In Nigeria, the militant group Movement for the Emancipation of the Niger Delta on Saturday set off a car bomb, damaging a base for tankers lifting fuel from a refinery in the city of Warri, a southern oil port, but causing no deaths or injuries.

The group has carried out a series of attacks on oil infrastructure in the southern Niger Delta region where most of Nigeria's oil is pumped, resulting in a 20 percent cut in production from the average 2.5 million barrels per day.

The militants say they are fighting for a bigger cut of oil revenue controlled by the government. President Olusegun Obasanjo's administration says the militants are little more than thieves, involved in lucrative black-market dealings in stolen oil.

Adding to market jitters Monday were refinery disruptions — some small fires at an ERG plant in eastern Sicily, which refines about 160,000 barrels of oil a day, and a power failure at a ConocoPhillips plant in Rodeo, Calif., which refines about 105,000 barrels a day. The ConocoPhillips (COP) plant restored power Monday, but it was unclear how many days the ERG plant would be shut down.

Some market participants worry that oil producers are pumping at capacity while global demand continues to grow, but Saudi Oil Minister Ali Naimi said analysts who suggest the world's oil production is at or near a peak are "very short-sighted," and fail to recognize the industry's repeated ability throughout history to improve oil recovery rates by employing new drilling techniques.

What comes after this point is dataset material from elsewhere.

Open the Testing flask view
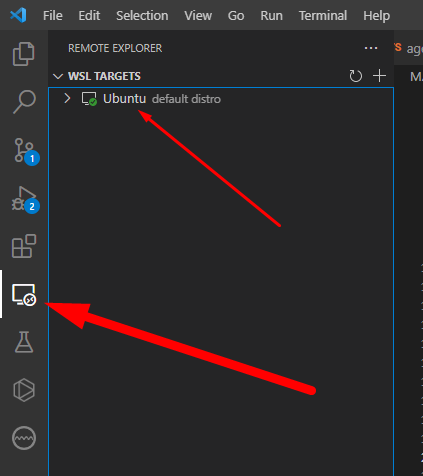This screenshot has height=476, width=423. tap(24, 342)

"It is true that the age of easy oil is over," said Exxon Mobil's chief executive, Rex Tillerson. "What many have failed to recognize is that it has been over for decades." In other words, it is new technologies, such as three-dimensional seismic data collection and horizontal drilling, that have enabled the oil and gas industry to keep up with demand.

An increase by 1 percent in recovery rates from Saudi oil fields, Naimi said, would add 3.5 billion barrels of crude oil to the world market.

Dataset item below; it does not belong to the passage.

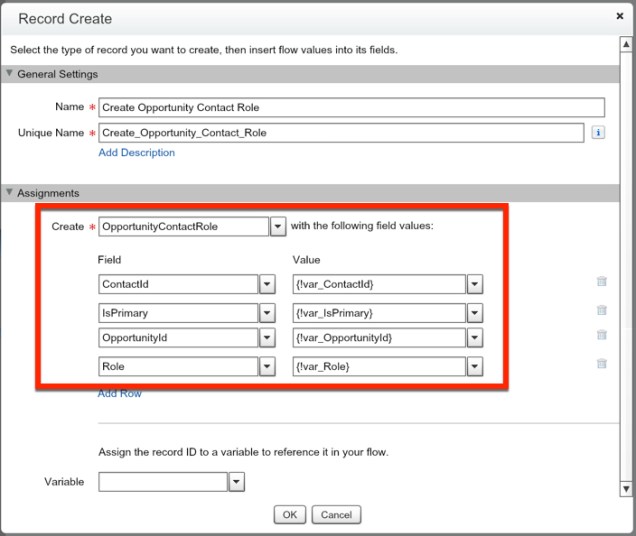Open the {!var_IsPrimary} value dropdown
Image resolution: width=636 pixels, height=536 pixels.
[475, 312]
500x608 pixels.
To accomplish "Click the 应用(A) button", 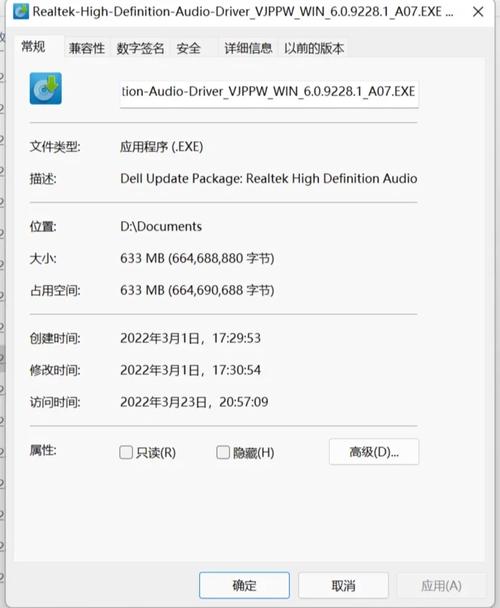I will coord(441,585).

Abdallah Jum'ah, president and CEO of Saudi Aramco, said Saudi Arabia is producing between 9 million and 9.5 million barrels of oil per day.

"But mind you that we have a policy in Saudi Arabia that says we will keep between 1.5 million to 2 million of extra capacity over and above" that amount, he added, referring to the supply cushion in case of an unexpected loss in the world's supply.

Still, he said he hopes there will be peace in Iraq soon. "We need right now every barrel that can come into the market," Jum'ah said.

Naimi, Tillerson and Jum'ah spoke during a half-day U.S.-Saudi energy conference sponsored by the Center for Strategic and International Studies.

Crude-oil prices are about 40 percent higher than a year ago. But accounting for inflation, prices are still about 20 percent below the records reached in 1981, when supplies became tight after a revolution in Iran and a war between Iraq and Iran.